Jimmie Lackey, the center's executive director, said that when completed, the renovation will nearly double the center's floor space to 52,000 square feet.
Part of the renovation includes converting a military warehouse and storage area into a 176-seat auditorium and eight seminar rooms.
Lackey said the construction, expected to be completed by May 2000, will expand the center's computer and library facilities as well as its English language lab.
All of the rooms in the Fort DeRussy center will be connected by fiber-optic cables and linked into a videoconferencing system, Lackey said.
Retired Marine Lt. Gen. H.C. "Hank" Stackpole, former commanding general of Marine Forces Pacific, is president of the center, whose purpose is to draw together young government officials, diplomats and military leaders from the Pacific region early in their career to discuss in an academic setting the effects of the economy, politics, military and other forces.
The center is patterned after the George C. Marshall European Center for Security Studies established in Germany six years ago. It focuses on demilitarization and human rights in Europe and the former Soviet bloc.
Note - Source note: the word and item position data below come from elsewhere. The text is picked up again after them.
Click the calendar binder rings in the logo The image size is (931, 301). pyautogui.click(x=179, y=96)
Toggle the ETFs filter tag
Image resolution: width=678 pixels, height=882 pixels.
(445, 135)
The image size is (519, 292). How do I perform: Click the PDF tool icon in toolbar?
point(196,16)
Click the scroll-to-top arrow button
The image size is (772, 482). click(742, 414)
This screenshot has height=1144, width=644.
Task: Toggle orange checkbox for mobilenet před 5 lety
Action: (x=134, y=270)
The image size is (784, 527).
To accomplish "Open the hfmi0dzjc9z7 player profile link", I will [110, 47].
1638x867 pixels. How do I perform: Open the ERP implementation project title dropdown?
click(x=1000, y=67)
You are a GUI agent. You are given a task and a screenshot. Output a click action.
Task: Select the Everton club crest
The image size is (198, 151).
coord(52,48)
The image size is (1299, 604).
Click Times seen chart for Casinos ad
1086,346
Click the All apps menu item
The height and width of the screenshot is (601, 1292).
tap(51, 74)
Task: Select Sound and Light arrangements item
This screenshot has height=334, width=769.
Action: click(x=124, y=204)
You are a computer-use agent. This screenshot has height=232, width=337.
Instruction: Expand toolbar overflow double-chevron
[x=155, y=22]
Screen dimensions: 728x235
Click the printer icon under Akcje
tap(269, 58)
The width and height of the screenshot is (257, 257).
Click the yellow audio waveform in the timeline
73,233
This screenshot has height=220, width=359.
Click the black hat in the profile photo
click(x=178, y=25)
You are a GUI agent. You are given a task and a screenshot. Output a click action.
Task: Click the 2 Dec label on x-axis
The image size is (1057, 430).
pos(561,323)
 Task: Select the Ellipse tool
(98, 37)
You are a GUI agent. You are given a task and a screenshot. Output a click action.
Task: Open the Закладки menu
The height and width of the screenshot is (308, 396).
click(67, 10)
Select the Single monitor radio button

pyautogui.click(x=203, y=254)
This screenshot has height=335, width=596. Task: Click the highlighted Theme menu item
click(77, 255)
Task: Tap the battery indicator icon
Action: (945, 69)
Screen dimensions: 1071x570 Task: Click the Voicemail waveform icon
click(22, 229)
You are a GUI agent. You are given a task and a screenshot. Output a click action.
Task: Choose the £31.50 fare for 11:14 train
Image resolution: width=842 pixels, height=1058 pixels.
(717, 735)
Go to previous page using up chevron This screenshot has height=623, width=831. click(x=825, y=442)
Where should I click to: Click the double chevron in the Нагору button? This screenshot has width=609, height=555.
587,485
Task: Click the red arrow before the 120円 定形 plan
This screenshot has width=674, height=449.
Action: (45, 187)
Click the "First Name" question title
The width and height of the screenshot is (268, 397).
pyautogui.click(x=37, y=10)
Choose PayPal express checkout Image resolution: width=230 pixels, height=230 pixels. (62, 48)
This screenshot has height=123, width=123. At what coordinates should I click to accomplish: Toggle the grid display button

The European center -- which operates out a former U.S. Army base in Garmisch in southern Germany -- involves 22 Central and Eastern European countries and holds classes simultaneously in three languages: English, German and Russian.
The military hopes to start similar regional study centers in Latin America, Middle East and Africa.
Adm. Charles R. Larson, who served as Pacific Forces commander from 1991 to 1994, conceived of the need for an Asia-Pacific think tank, but it did not receive congressional support until Inouye attended the opening of the Marshall Center in 1993.
Inouye and Sen. Ted Stevens, now chairman of the Senate Appropriations Committee, were impressed by the ties it built among rising military officers and diplomats from the United States, Germany and the former Soviet bloc.